The first is a climate study by the Bureau of Reclamation (a.k.a., the biggest water resource manager in the U.S.). While the report covers the hydrology of all the of major rivers of the West, the most stressed zone now and in the future will be the upper and lower Colorado River basins, which encompass the spine of the Rockies from western Wyoming through western Colorado, eastern Utah, and nearly the entirety of Arizona. That’s a lot of territory, and within it, you’ll find many of the places hikers, climbers, mountain bikers, cavers, paddlers and fisher people cherish. And it’s all going to get much, much drier, thanks to climate change.

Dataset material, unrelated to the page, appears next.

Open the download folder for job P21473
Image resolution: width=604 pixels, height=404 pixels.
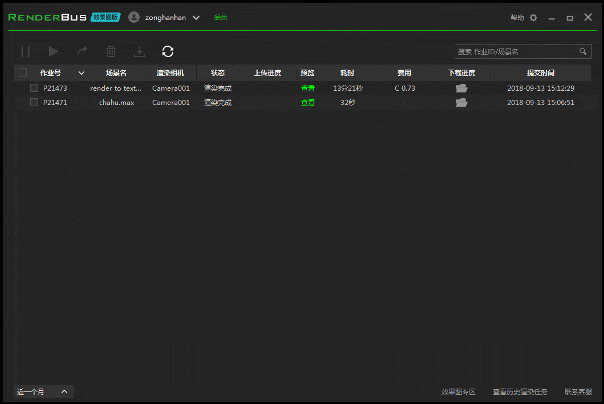(x=461, y=88)
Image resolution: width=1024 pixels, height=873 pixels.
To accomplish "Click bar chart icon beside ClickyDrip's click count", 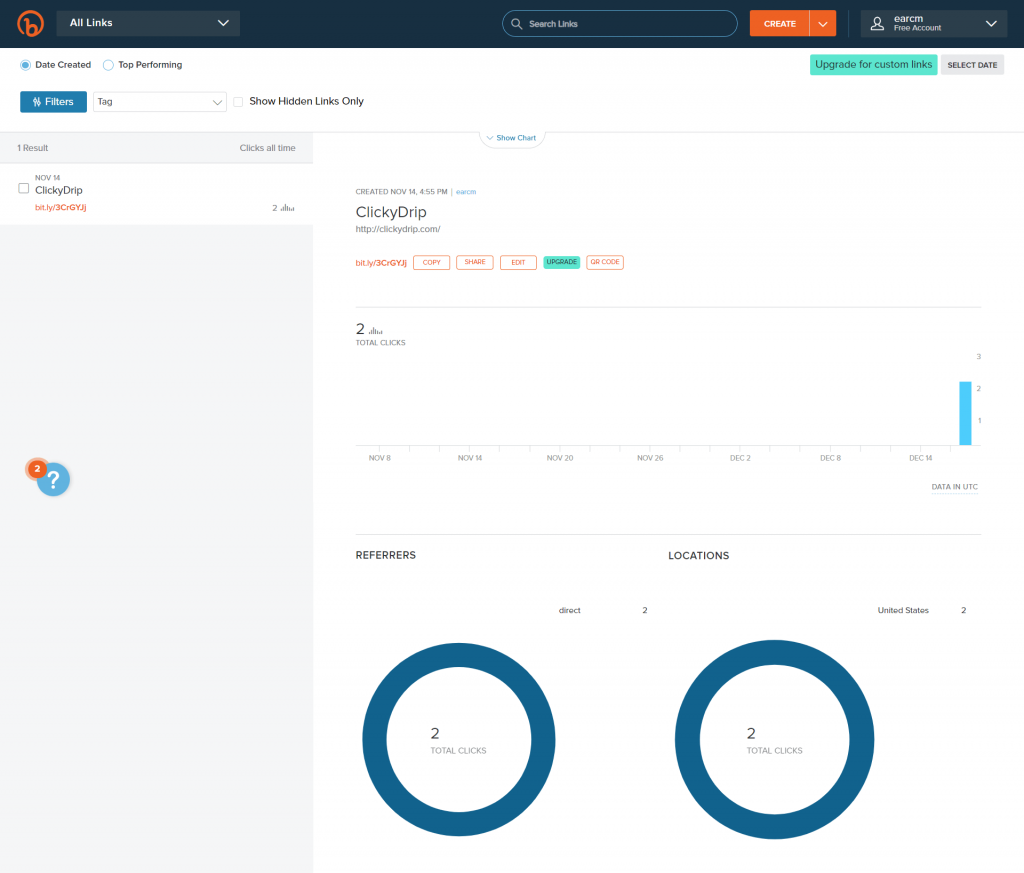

Now and into the future the Reclamation study says that the Colorado River Basin is being double-whammied by a rise in temperatures (two degrees during the 20th century) and a change in springtime temperatures. More rain and less snow in spring leads to faster runoff and quicker snow melt. And because the West — unlike much of the eastern United States — has depended on snowpack in lieu of vast networks of reservoirs, the way forward suggests that dams will hold back more water rather than letting it flow.
And that’s precisely the target of the second report, this one by the National Parks Conservation Association, which says that parks in the interior West are already threatened by poor water management. Their claim: Dammed water and sudden outflows alter seasonal flood patterns, the lifeblood of many plant and animal species, and make national park visits a little less charming when that rafting trip gets torpedoed by an empty drainage in lieu of rapids.
According to the NPCA study, 8.5 million Americans visit Glen Canyon, the Grand Canyon, Canyonlands, Dinosaur and the Black Canyon each year, generating $300 million in revenue. Among the recommendations of the study, NPCA says the Park Service should be given money to study the habitats of these parks and how water flow impacts wildlife and also that the archeological remnants now being revealed along the edges of drying up bodies of water, such as Lake Powell, be inventoried and studied. And ideally, protected from sudden drainage releases.
One silver lining in the Bureau of Reclamation report is that farther to the north, in Wyoming, northern Colorado and northern Utah, there may well be more precipitation. But it’s going to be for drinking, not skiing, since it will fall as rain.